However, interpretation of the results is not wholly straightforward as Block 1 accuracy was higher in Experiment 2 (83.21%) than Experiment 1 (74.86%). The reason(s) for such Block 1 differences remain unknown as both experiments were identical up until the picture task (between Block 1 and Block 2 of the judgment trials), and there were no discernible differences between the participant samples. This situation resulted in less scope for improvement across Blocks in Experiment 2 and final accuracy levels were similar across experiments. It is, therefore, not completely clear how the different picture strategies would have affected Block 2 performance if initial performance had been more similar. This same issue arose in Finnegan et al. (2015) and suggests that the judgment paradigm may benefit from further scrutiny when used in between-subject designs. That said, we argue that this Block 1 variability is not crucial to the conclusions we have drawn, as we were primarily interested in participants’ response to the counter-stereotype information: specifically, whether this information would lead to a revision of participants stereotyped associations, or whether it would be ignored. While the results should be interpreted with caution because of the differential Block 1 performance, it appears that activating counter-stereotype gender associations did lead to a revision of participants’ stereotyped beliefs and ultimately helped them to control stereotype use in the judgment task.

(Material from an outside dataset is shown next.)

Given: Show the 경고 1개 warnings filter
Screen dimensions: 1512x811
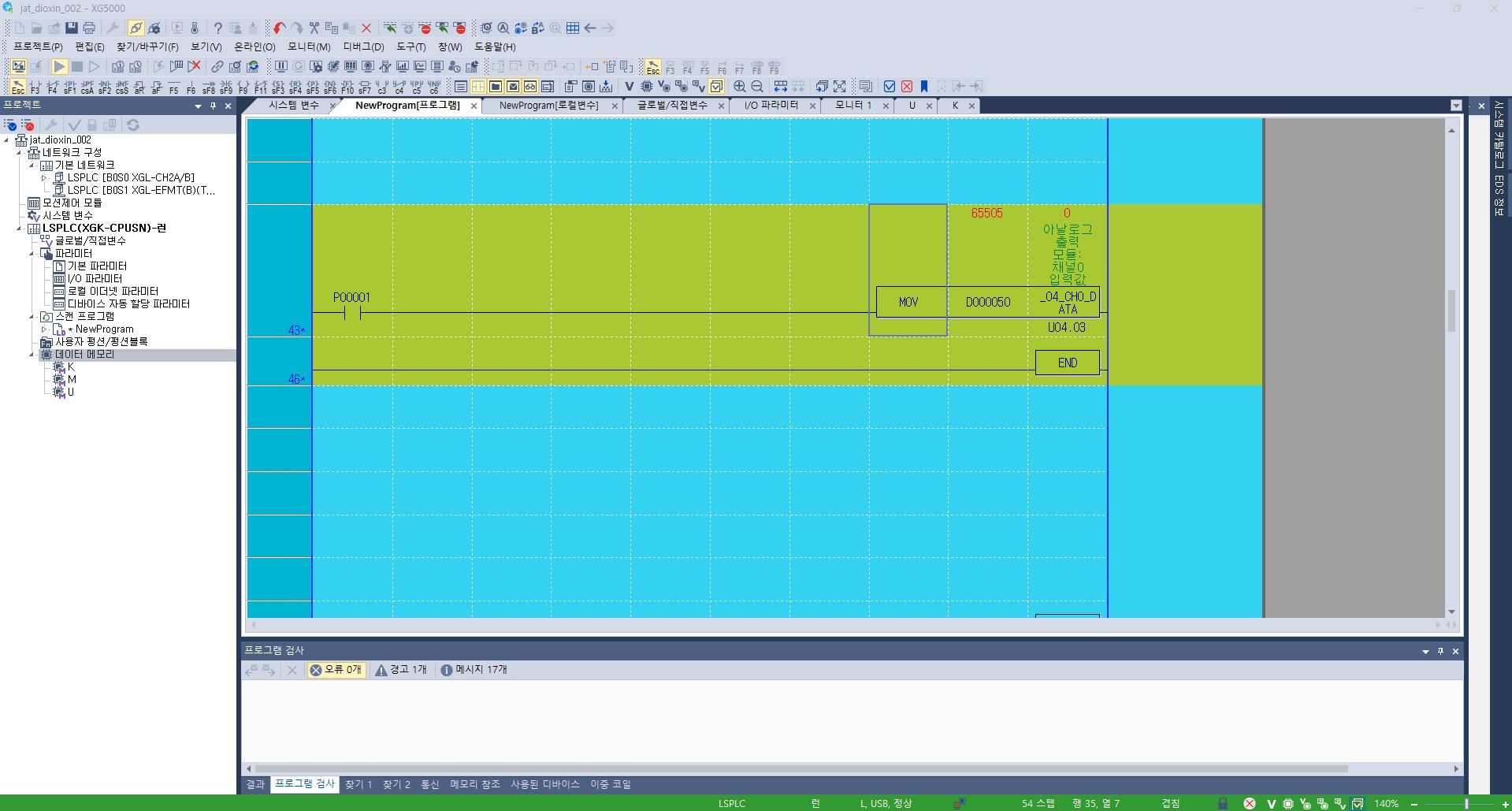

Effects of Participant Sex were not anticipated in this research based on previous findings (Oakhill et al., 2005; Finnegan et al., 2015). However, in Experiment 1 males showed higher accuracy scores to critical trials, yet female participants were faster to respond. As such it cannot be ascertained whether female participants forsake accuracy so as to complete the test quickly (regardless of inaccurate responding) or whether they were simply weaker at recognizing and overcoming stereotype biases than the male participants. In Experiment 2 female participants were found to have higher levels of accuracy to critical trials than males and were also faster at responding. Therefore, in contrast to Experiment 1, the latter results suggest females are better at quickly recognizing and overcoming occupational stereotypes than males. Reasons for the differential performance of males and females across experiments remain unknown. While it is possible that the counter stereotype training task may have induced male participants to think more about their responding than in the stereotypical condition, it is unclear why female participants would not also respond to this training task.
The use of overt and striking counter-stereotype stimuli as part of the training in Experiment 1 provides evidence for the conversion theory of stereotype change, i.e., that the stereotypes can change rapidly on encountering a few, striking, counter-stereotype exemplars. It is also possible that bookkeeping processes may have played a role. As 24 pictures of people working in counter-stereotypical roles were presented, stereotype change is likely to have been somewhat incremental and become stronger as the participants proceeded through the pictures and questions. However, these findings provide less support for the subtyping theory of stereotype change which stipulates that the original stereotype can be protected through the formation of new categories to account for counter-stereotypical information. Although it cannot be definitively ruled out that participants used subtyping processes to account for the counter-stereotype exemplars, it seems unlikely that such a number of counter-stereotype exemplars could be easily rationalized in this way. On the contrary, the findings suggest that stereotypes can be weakened with sufficient category variation (Operario and Fiske, 2004).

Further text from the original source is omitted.